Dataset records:
BEGIN

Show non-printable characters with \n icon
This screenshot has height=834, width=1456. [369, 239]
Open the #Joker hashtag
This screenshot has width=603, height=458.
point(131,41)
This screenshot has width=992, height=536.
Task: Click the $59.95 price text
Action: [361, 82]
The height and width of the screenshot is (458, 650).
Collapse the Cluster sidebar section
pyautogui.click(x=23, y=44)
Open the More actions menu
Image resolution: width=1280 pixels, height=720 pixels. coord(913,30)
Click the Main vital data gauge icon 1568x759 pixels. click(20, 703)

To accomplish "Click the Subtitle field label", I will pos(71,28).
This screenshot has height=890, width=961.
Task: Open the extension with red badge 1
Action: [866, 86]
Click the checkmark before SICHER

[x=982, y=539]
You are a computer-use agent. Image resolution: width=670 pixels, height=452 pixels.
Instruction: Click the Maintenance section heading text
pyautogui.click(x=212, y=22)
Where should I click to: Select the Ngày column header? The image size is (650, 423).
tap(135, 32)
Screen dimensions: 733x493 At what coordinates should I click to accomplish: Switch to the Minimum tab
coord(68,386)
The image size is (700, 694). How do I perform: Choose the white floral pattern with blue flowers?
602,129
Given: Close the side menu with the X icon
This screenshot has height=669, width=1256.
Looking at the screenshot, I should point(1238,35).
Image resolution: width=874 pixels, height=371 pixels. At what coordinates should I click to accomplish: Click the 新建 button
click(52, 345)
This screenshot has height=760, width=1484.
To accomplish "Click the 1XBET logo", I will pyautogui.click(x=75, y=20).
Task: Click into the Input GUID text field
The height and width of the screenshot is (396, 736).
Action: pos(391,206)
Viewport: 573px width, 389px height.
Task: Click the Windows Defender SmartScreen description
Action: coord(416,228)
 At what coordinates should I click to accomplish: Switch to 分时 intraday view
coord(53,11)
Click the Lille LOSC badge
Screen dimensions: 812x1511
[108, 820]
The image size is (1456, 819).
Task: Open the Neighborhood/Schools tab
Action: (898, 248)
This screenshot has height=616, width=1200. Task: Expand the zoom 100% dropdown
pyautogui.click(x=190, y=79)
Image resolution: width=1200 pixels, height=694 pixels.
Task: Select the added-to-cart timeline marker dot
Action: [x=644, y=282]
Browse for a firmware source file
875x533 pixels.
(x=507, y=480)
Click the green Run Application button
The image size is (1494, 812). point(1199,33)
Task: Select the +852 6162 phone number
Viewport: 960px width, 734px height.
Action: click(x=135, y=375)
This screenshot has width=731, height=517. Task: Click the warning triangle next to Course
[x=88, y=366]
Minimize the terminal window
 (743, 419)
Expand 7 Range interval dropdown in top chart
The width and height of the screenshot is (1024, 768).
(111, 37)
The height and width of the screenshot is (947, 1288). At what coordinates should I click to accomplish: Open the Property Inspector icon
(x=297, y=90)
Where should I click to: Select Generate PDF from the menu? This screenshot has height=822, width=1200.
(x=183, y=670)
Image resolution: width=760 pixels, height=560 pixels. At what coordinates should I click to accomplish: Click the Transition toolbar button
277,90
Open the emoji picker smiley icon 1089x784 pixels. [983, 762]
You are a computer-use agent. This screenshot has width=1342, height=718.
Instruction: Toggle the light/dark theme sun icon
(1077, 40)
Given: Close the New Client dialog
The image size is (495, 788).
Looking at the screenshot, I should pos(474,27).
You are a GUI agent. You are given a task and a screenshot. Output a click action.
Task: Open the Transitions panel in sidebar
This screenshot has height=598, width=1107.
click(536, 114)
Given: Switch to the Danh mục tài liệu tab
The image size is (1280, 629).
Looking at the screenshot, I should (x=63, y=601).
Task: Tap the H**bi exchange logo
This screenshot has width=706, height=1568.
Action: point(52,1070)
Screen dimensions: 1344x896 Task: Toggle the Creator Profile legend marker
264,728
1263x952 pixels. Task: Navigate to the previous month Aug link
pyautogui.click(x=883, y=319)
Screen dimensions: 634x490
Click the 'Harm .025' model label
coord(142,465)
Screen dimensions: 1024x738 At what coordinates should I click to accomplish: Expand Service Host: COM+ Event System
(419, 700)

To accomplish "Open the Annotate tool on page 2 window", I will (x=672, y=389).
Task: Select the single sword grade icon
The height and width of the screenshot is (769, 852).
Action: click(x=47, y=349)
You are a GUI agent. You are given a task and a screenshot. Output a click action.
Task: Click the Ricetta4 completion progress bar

END

» **WHAT YOU SHOULD DO**:
Would you write the records out again, word for word?

» **COMPLETED TASK**:
Show non-printable characters with \n icon
This screenshot has height=834, width=1456. [369, 239]
Open the #Joker hashtag
This screenshot has width=603, height=458.
point(131,41)
This screenshot has width=992, height=536.
Task: Click the $59.95 price text
Action: [361, 82]
The height and width of the screenshot is (458, 650).
Collapse the Cluster sidebar section
pyautogui.click(x=23, y=44)
Open the More actions menu
Image resolution: width=1280 pixels, height=720 pixels. coord(913,30)
Click the Main vital data gauge icon 1568x759 pixels. click(20, 703)

To accomplish "Click the Subtitle field label", I will pos(71,28).
This screenshot has height=890, width=961.
Task: Open the extension with red badge 1
Action: [866, 86]
Click the checkmark before SICHER

[x=982, y=539]
You are a computer-use agent. Image resolution: width=670 pixels, height=452 pixels.
Instruction: Click the Maintenance section heading text
pyautogui.click(x=212, y=22)
Where should I click to: Select the Ngày column header? The image size is (650, 423).
tap(135, 32)
Screen dimensions: 733x493 At what coordinates should I click to accomplish: Switch to the Minimum tab
coord(68,386)
The image size is (700, 694). How do I perform: Choose the white floral pattern with blue flowers?
602,129
Given: Close the side menu with the X icon
This screenshot has height=669, width=1256.
Looking at the screenshot, I should point(1238,35).
Image resolution: width=874 pixels, height=371 pixels. At what coordinates should I click to accomplish: Click the 新建 button
click(52, 345)
This screenshot has height=760, width=1484.
To accomplish "Click the 1XBET logo", I will pyautogui.click(x=75, y=20).
Task: Click into the Input GUID text field
The height and width of the screenshot is (396, 736).
Action: pos(391,206)
Viewport: 573px width, 389px height.
Task: Click the Windows Defender SmartScreen description
Action: coord(416,228)
 At what coordinates should I click to accomplish: Switch to 分时 intraday view
coord(53,11)
Click the Lille LOSC badge
Screen dimensions: 812x1511
[108, 820]
The image size is (1456, 819).
Task: Open the Neighborhood/Schools tab
Action: (898, 248)
This screenshot has height=616, width=1200. Task: Expand the zoom 100% dropdown
pyautogui.click(x=190, y=79)
Image resolution: width=1200 pixels, height=694 pixels.
Task: Select the added-to-cart timeline marker dot
Action: [x=644, y=282]
Browse for a firmware source file
875x533 pixels.
(x=507, y=480)
Click the green Run Application button
The image size is (1494, 812). point(1199,33)
Task: Select the +852 6162 phone number
Viewport: 960px width, 734px height.
Action: click(x=135, y=375)
This screenshot has width=731, height=517. Task: Click the warning triangle next to Course
[x=88, y=366]
Minimize the terminal window
 (743, 419)
Expand 7 Range interval dropdown in top chart
The width and height of the screenshot is (1024, 768).
(111, 37)
The height and width of the screenshot is (947, 1288). At what coordinates should I click to accomplish: Open the Property Inspector icon
(x=297, y=90)
Where should I click to: Select Generate PDF from the menu? This screenshot has height=822, width=1200.
(x=183, y=670)
Image resolution: width=760 pixels, height=560 pixels. At what coordinates should I click to accomplish: Click the Transition toolbar button
277,90
Open the emoji picker smiley icon 1089x784 pixels. [983, 762]
You are a computer-use agent. This screenshot has width=1342, height=718.
Instruction: Toggle the light/dark theme sun icon
(1077, 40)
Given: Close the New Client dialog
The image size is (495, 788).
Looking at the screenshot, I should pos(474,27).
You are a GUI agent. You are given a task and a screenshot. Output a click action.
Task: Open the Transitions panel in sidebar
This screenshot has height=598, width=1107.
click(536, 114)
Given: Switch to the Danh mục tài liệu tab
The image size is (1280, 629).
Looking at the screenshot, I should (x=63, y=601).
Task: Tap the H**bi exchange logo
This screenshot has width=706, height=1568.
Action: point(52,1070)
Screen dimensions: 1344x896 Task: Toggle the Creator Profile legend marker
264,728
1263x952 pixels. Task: Navigate to the previous month Aug link
pyautogui.click(x=883, y=319)
Screen dimensions: 634x490
Click the 'Harm .025' model label
coord(142,465)
Screen dimensions: 1024x738 At what coordinates should I click to accomplish: Expand Service Host: COM+ Event System
(419, 700)

To accomplish "Open the Annotate tool on page 2 window", I will (x=672, y=389).
Task: Select the single sword grade icon
The height and width of the screenshot is (769, 852).
Action: click(x=47, y=349)
You are a GUI agent. You are given a task and a screenshot. Output a click action.
Task: Click the Ricetta4 completion progress bar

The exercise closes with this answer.